Like the golf swing, it looks so simple when done well. And yet the humble carve gybe continues to frustrate generations of Windies. Peter Hart describes how relatively simple changes of habit, like adjusting your stance height, can prod you to the next level, especially in chop.

Peter Hart
Gybe Manipulation
I’m sat in Ialyssos in the north of Rhodes. My friend Dave White, who used to run dealer meetings out here, described it as ‘Clacton on steroids.’ He wasn’t being rude. He loves Clacton.

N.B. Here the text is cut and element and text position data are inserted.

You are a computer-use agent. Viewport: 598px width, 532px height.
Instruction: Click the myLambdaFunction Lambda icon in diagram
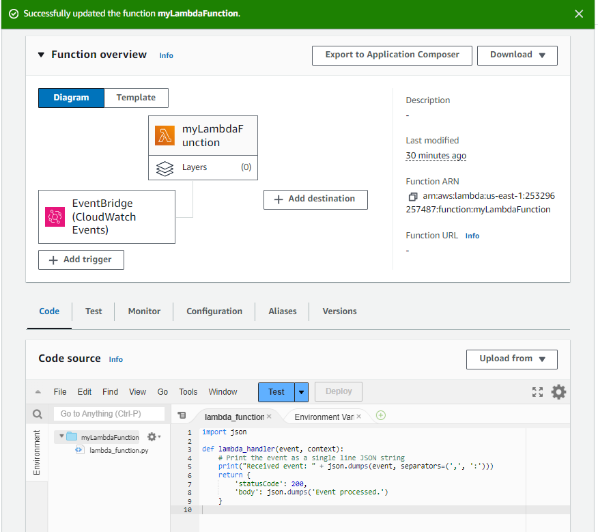(x=165, y=135)
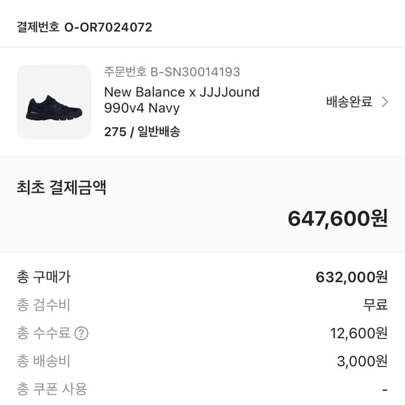Open order details via the right chevron arrow
This screenshot has height=405, width=405.
(x=385, y=101)
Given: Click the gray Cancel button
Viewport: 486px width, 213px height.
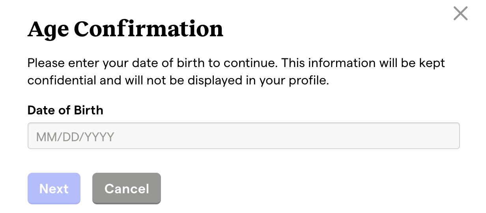Looking at the screenshot, I should (x=126, y=189).
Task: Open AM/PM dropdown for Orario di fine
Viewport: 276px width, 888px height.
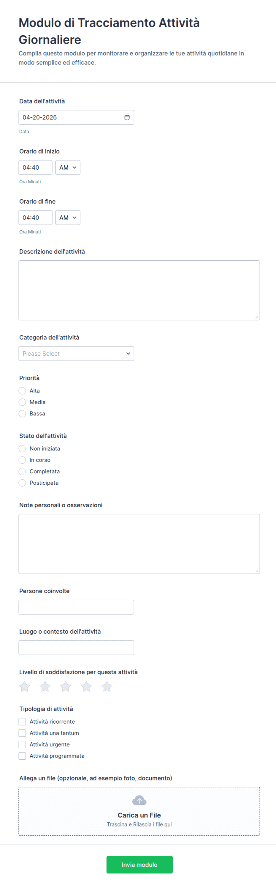Action: (x=68, y=218)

What he meant was, that at both you launch from a pebbly foreshore into a side-shore wind from the left and onto a ‘bump and jump’ heaven … or ‘chop maelstrom’ depending on your point of view. But it’s good chop, if there is such a thing, a bit confused by the shore but when blown along by a consistent breeze, forms into rolling swell further out to sea.

The ‘steroid’ bit is that in Rhodes the sea is turquoise (not Thames Estuary beige); shorts and a rashie are slightly too warm and there’s a beach bar 20 metres from the launch spot selling beer in frozen glasses for €2.

On day one, one of my group reveals a refreshing attitude. He’d spent a good chunk of the winter on the silky smooth waters of Lac Bay in Bonaire where, he said, he could do everything. “I get here and I find out I can do nothing … it’s brilliant!” Brilliant in that he was happy to have his flaws exposed. “On Lac Bay I was planing out of most of my gybes - I haven’t done one here yet. There’s always another level!” Well spotted sir.

SAIL BY FEEL NOT NUMBERS

Learning a move, whether it be the tennis forehand or the carve gybe, it makes perfect sense to select an arena that gives you the best chance of early success. For gybing that is of course, flat water. With success comes a joyously warm feeling and you get an immediate sense of the ‘whole’ – that is to say the length and tempo of the move and how the different stages, the set-up, carve, transition and exit, all link and flow together.